**Requirement**
Every line below that has "Forge" in it should be copied.

**Records for the task**
━━━━━━

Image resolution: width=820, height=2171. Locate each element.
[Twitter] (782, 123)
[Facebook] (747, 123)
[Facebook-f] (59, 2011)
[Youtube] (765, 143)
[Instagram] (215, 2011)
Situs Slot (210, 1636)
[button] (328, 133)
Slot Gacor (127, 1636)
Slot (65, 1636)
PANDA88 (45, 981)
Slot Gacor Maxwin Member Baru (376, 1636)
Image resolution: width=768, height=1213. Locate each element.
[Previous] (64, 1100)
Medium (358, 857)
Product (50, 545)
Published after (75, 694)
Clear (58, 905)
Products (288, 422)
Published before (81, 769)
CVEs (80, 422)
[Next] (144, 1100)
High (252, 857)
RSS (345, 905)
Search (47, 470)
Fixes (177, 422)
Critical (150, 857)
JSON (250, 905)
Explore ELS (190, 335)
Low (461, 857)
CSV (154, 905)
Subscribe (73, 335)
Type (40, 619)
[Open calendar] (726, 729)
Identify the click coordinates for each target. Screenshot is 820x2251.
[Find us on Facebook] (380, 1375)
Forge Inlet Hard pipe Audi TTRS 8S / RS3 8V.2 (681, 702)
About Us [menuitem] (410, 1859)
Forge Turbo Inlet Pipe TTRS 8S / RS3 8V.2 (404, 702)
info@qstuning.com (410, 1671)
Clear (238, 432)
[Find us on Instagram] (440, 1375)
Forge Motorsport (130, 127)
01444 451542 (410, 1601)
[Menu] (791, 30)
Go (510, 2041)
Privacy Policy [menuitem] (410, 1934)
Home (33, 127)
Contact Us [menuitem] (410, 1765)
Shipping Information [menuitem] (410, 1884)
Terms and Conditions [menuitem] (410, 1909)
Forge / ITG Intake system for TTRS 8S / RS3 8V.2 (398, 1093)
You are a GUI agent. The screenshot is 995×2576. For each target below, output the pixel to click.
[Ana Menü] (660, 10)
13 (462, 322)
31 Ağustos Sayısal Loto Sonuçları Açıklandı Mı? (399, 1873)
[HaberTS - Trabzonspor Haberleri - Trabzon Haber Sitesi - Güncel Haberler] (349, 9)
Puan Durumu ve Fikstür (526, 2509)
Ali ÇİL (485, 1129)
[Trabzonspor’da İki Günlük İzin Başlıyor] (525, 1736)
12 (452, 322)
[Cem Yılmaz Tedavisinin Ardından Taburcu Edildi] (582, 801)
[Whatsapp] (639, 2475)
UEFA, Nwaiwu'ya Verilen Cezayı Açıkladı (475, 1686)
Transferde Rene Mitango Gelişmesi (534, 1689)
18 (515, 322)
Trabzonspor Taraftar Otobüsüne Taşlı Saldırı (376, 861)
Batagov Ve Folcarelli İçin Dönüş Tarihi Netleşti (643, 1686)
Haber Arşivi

━━━━━━

**Written response**
Forge Inlet Hard pipe Audi TTRS 8S / RS3 8V.2 (681, 702)
Forge Turbo Inlet Pipe TTRS 8S / RS3 8V.2 (404, 702)
Forge Motorsport (130, 127)
Forge / ITG Intake system for TTRS 8S / RS3 8V.2 (398, 1093)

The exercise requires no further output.